Exercise description:
Turn the entries from the line containing "Image resolution: width=677" through the end of the entries into a numbered list, skipping blank lines and leaving out the pictures.
— BEGIN Entries supplied —
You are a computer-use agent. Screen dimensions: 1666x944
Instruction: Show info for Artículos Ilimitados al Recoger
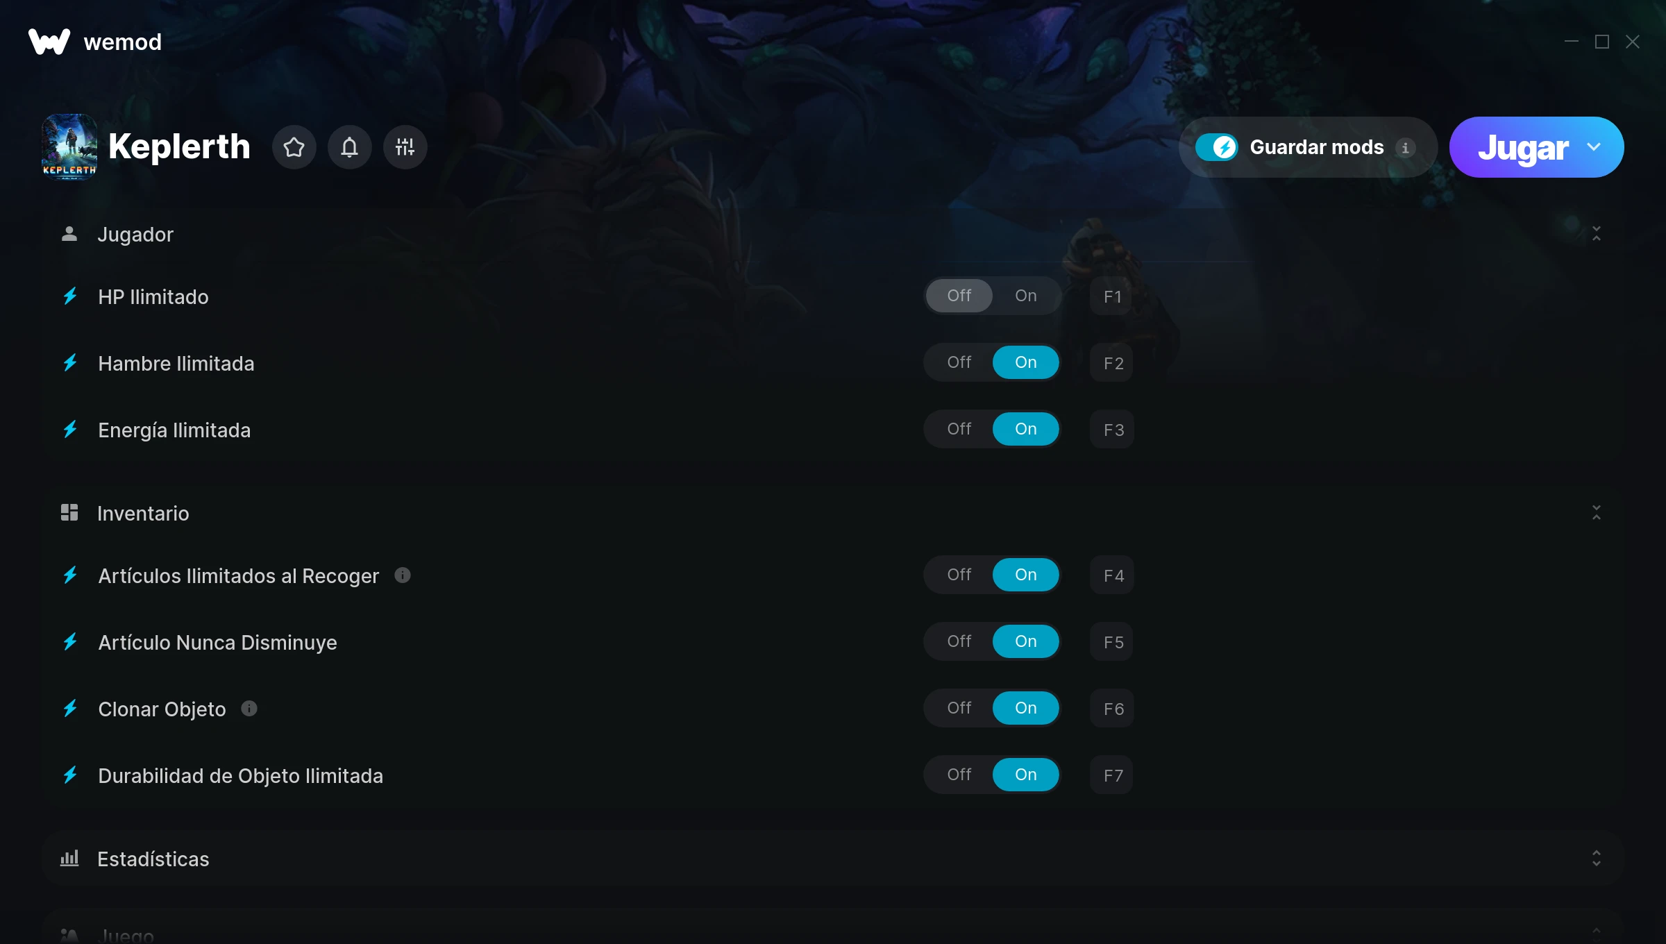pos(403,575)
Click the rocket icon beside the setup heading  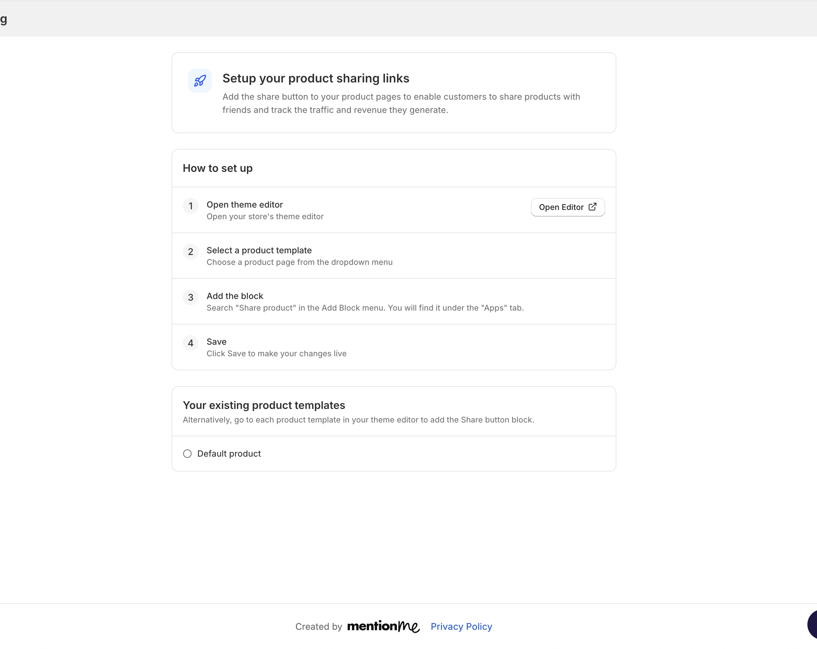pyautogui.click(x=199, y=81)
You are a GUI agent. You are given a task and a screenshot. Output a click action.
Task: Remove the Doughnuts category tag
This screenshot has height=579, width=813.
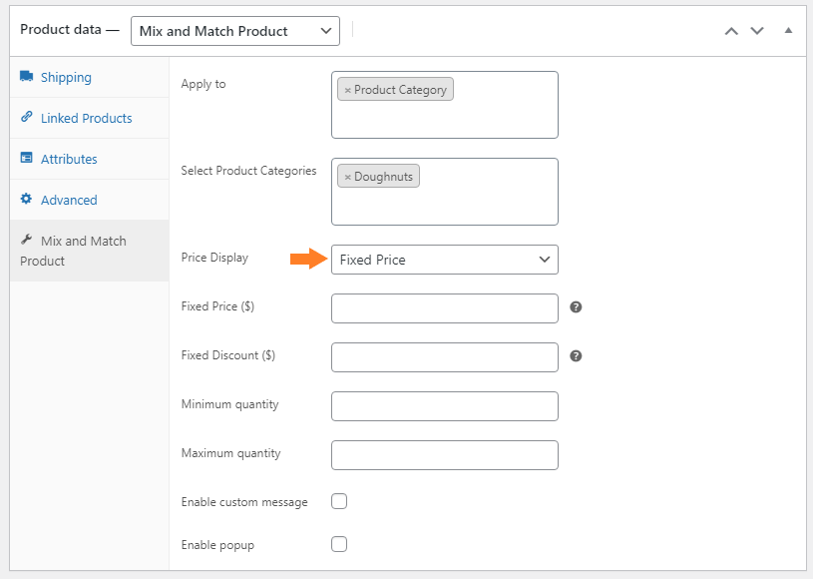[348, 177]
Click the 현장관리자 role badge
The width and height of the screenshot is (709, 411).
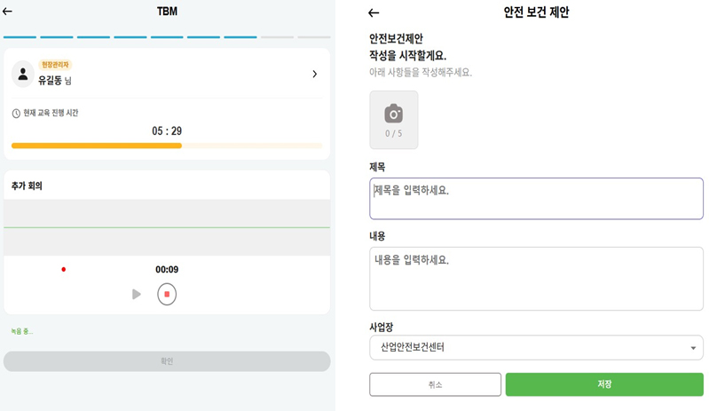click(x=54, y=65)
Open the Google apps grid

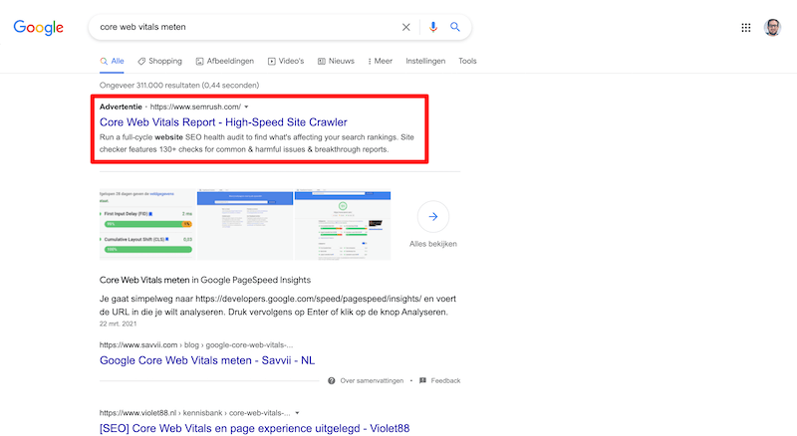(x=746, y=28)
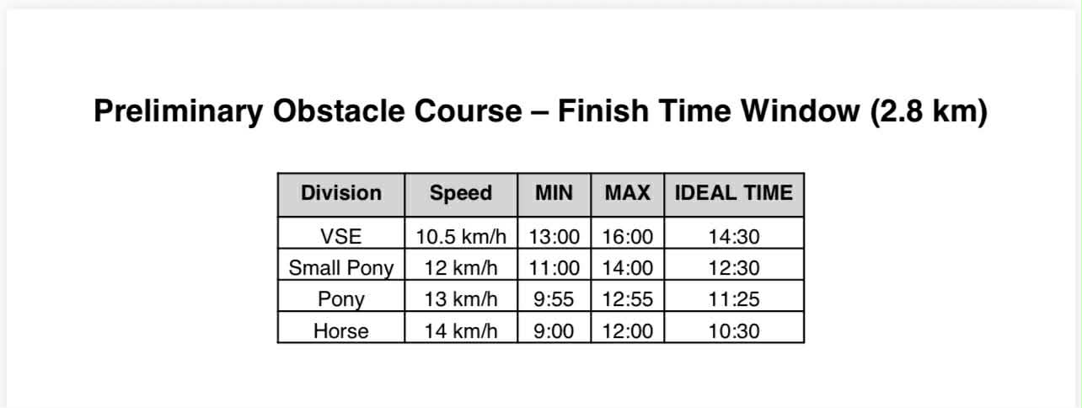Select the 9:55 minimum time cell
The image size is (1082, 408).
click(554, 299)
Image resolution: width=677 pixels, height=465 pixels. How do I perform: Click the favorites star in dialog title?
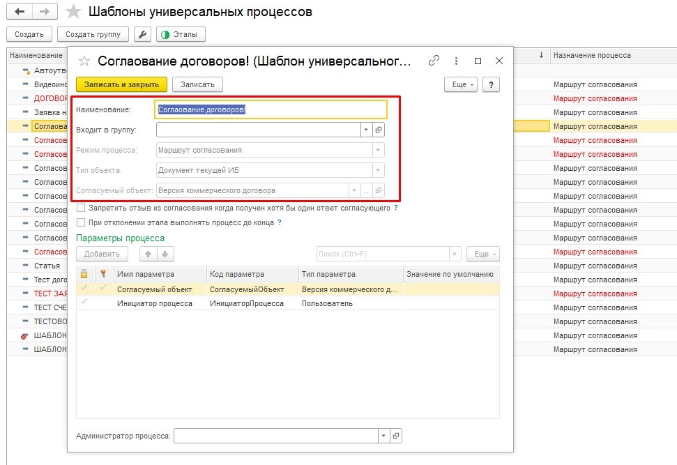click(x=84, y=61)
— END Entries supplied —
Answer below:
1. Image resolution: width=677 pixels, height=465 pixels. How do I perform: Click the favorites star in dialog title?
2. click(x=84, y=61)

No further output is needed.